Exercise brief: Only certain lines below are wanted: those starting at the line containing "Identify the click" and ending at the line containing "その他 (1130, 1661)", both included, each retyped exactly.

(Records for this exercise begins)

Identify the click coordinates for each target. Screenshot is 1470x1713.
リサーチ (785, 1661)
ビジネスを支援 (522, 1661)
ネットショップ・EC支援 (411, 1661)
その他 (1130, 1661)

(Records for this exercise ends)
(Records for this exercise begins)

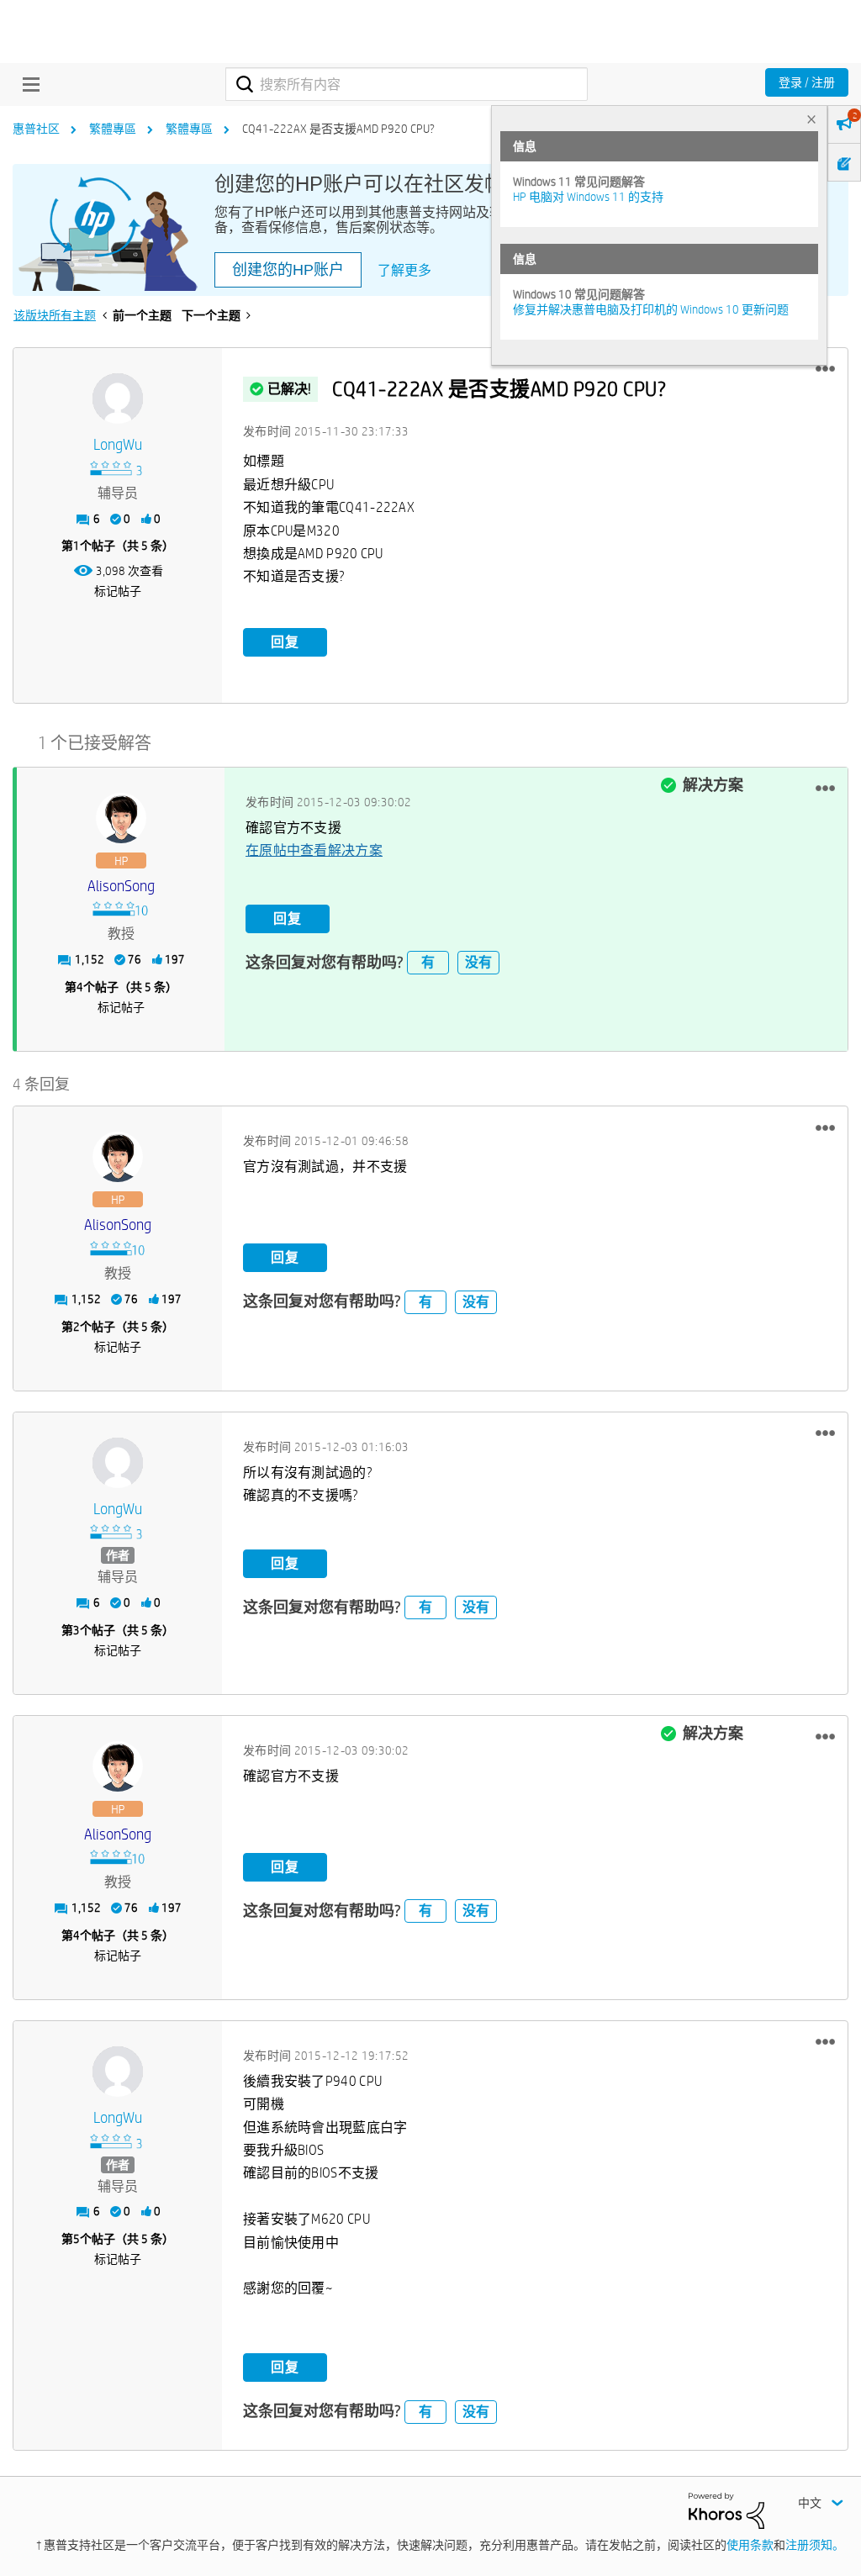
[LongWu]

(Records for this exercise ends)

Result for this exercise:
Identify the click coordinates for each target. Screenshot is 1470x1713.
リサーチ (785, 1661)
ビジネスを支援 (522, 1661)
ネットショップ・EC支援 (411, 1661)
その他 (1130, 1661)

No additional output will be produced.